* _TEXT TO READ_:
****************

From microcontroller to embedded Linux: field experience

Embedded development is not a static field. Complexity grows, security constraints tighten, tools evolve — sometimes quickly. Early experiences on PIC microcontrollers in assembly feel distant: current projects mix security, connectivity, over-the-air updates and sometimes a full Linux system.

There are two main families of systems, with very different profiles: microcontrollers under an RTOS (Cortex-M, RISC-V 32-bit, AVR…) and application processors under embedded Linux (Cortex-A, x86, RISC-V 64-bit). Both have their rules, their pitfalls, their tools. And they are converging — slowly but surely.

Here is what we have taken away from field experience.

Part 1 — RTOS and microcontrollers

Working without a safety net

A Cortex-M0 microcontroller: 32 kB of Flash, maybe 8 kB of RAM, no MMU, no OS in the traditional sense. It runs at 48 MHz and consumes a few milliamps. This is not a limitation you endure — it is the constraint that defines the product. The battery of an IoT sensor that must last 10 years is sized to the bit.

A few everyday realities in this world:

• No MMU: a wild pointer overwrites the stack silently. Detection tools (MPU on Cortex-M3+) exist but do not cover everything.
• RAM counted in kB: every allocation is deliberate. Dynamic heap allocations are often banned in production — too much risk of fragmentation.
• Determinism: tasks must trigger within a guaranteed delay — for example, motor control or a wireless transmission. This is the purpose of real-time.
• Direct register access: you talk to hardware without OS abstraction. One wrong byte in a configuration register and the peripheral is in an undefined state.
• Difficult debugging: printf over UART is still the first tool used in 80% of cases. GDB via SWD/JTAG works, but you quickly lose context the moment you touch interrupts.

RTOS — an overview

An RTOS (Real-Time Operating System) provides preemptive scheduling, task management, synchronisation primitives (mutexes, semaphores, message queues), and sometimes a network stack and filesystem. Several players share the market.

****************

* _GIVEN INFORMATION_:
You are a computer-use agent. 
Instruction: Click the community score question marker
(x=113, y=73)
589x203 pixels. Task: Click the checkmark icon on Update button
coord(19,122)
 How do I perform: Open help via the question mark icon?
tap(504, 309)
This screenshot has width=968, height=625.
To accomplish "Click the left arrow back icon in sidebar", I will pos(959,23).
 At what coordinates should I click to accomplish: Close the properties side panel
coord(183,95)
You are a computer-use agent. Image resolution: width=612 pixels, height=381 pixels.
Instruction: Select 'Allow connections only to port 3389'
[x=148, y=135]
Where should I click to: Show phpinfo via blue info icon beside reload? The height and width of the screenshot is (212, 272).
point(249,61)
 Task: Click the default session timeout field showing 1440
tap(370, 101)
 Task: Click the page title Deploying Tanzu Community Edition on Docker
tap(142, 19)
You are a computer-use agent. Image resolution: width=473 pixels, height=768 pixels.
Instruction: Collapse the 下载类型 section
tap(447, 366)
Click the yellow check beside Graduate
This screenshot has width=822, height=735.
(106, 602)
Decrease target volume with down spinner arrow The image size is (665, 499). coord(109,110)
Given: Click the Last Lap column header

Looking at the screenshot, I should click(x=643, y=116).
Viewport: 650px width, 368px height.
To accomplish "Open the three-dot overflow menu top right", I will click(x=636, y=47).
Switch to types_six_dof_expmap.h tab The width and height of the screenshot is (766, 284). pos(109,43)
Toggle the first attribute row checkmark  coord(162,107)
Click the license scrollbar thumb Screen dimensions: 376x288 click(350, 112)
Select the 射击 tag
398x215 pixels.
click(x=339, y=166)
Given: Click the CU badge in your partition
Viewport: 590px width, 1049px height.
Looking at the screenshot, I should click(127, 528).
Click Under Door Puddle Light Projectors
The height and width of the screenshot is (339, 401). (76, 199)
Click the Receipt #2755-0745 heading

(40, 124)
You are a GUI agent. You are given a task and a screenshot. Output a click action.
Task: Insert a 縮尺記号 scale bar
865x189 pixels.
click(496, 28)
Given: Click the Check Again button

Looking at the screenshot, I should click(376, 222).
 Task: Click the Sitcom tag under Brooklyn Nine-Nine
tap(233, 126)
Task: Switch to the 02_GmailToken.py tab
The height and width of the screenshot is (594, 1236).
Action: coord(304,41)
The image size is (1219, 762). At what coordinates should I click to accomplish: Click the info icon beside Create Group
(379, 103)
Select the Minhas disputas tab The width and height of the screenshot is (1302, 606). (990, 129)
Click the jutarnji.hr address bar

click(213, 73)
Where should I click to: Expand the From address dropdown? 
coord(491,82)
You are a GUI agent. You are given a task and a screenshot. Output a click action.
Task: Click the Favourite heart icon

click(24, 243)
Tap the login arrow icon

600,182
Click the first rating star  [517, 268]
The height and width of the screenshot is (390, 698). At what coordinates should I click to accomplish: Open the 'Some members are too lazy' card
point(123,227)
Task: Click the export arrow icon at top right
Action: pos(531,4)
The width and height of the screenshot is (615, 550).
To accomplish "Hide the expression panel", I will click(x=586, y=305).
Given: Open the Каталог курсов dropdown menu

****************

* _PROBLEM SET_:
#1 Reproduce word for word the passage of the text on moving from microcontrollers to embedded Linux that begins at the words "There are two" and stops after the words "from field experience.".
#2 In the text on moving from microcontrollers to embedded Linux, what debugging tool is still used first in 80% of cases?
#3 Continue the text on moving from microcontrollers to embedded Linux from the point where it stops.

* _RESPONSES TO THE EXERCISE_:
#1
There are two main families of systems, with very different profiles: microcontrollers under an RTOS (Cortex-M, RISC-V 32-bit, AVR…) and application processors under embedded Linux (Cortex-A, x86, RISC-V 64-bit). Both have their rules, their pitfalls, their tools. And they are converging — slowly but surely.

Here is what we have taken away from field experience.

#2 printf over UART

#3
Comparison table

Why Zephyr is establishing itself as the reference RTOS

Four concrete reasons, not marketing arguments.

• 1
  Devicetree — hardware is declarative, not hard-coded. You describe your circuit in a .dts file, the firmware adapts at compile time. Changing a board, adding a sensor — it becomes a text file edit, not a hunt through #define statements in ten files. And engineers coming from the Linux world are immediately at home.

A typical overlay for an I2C sensor:

/* boards/my_board.overlay */
&i2c0 {
    status = "okay";
    clock-frequency = <I2C_BITRATE_FAST>;  /* 400 kHz */

    bme280: bme280@76 {
        compatible = "bosch,bme280";
        reg = <0x76>;
        label = "BME280";
    };
};

/* In C code, retrieve the device cleanly: */
/* const struct device *dev =
       DEVICE_DT_GET(DT_NODELABEL(bme280)); */

• 2
  CMake + Kconfig — the same system as the Linux kernel. Build options are configured in a human-readable prj.conf. No esoteric configuration GUI, no sprawling Makefile.

# Enable Bluetooth LE
CONFIG_BT=y
CONFIG_BT_PERIPHERAL=y
CONFIG_BT_DEVICE_NAME="Codium Sensor"

# Network stack + TLS
CONFIG_NET_SOCKETS=y
CONFIG_MBEDTLS=y

# Logging
CONFIG_LOG=y
CONFIG_LOG_DEFAULT_LEVEL=3  # INFO

# MPU for invalid memory access detection
CONFIG_ARM_MPU=y

• 3
  Upstream hardware support. Nordic Semiconductor, STMicroelectronics, Texas Instruments, Espressif (ESP32), Microchip, NXP, Renesas — they all maintain their BSPs directly in the main Zephyr repository. This is not a symbolic contribution: it is code tested in CI on every commit, with actual hardware runners for some vendors. When you target an nRF9160 or an STM32U5, you have a solid starting point, not a fork that is three years old.
• 4
  west — the multi-repository workspace manager. A YAML manifest describes all your dependencies (Zephyr itself, third-party modules, your own code). Guaranteed reproducibility between developers and in CI.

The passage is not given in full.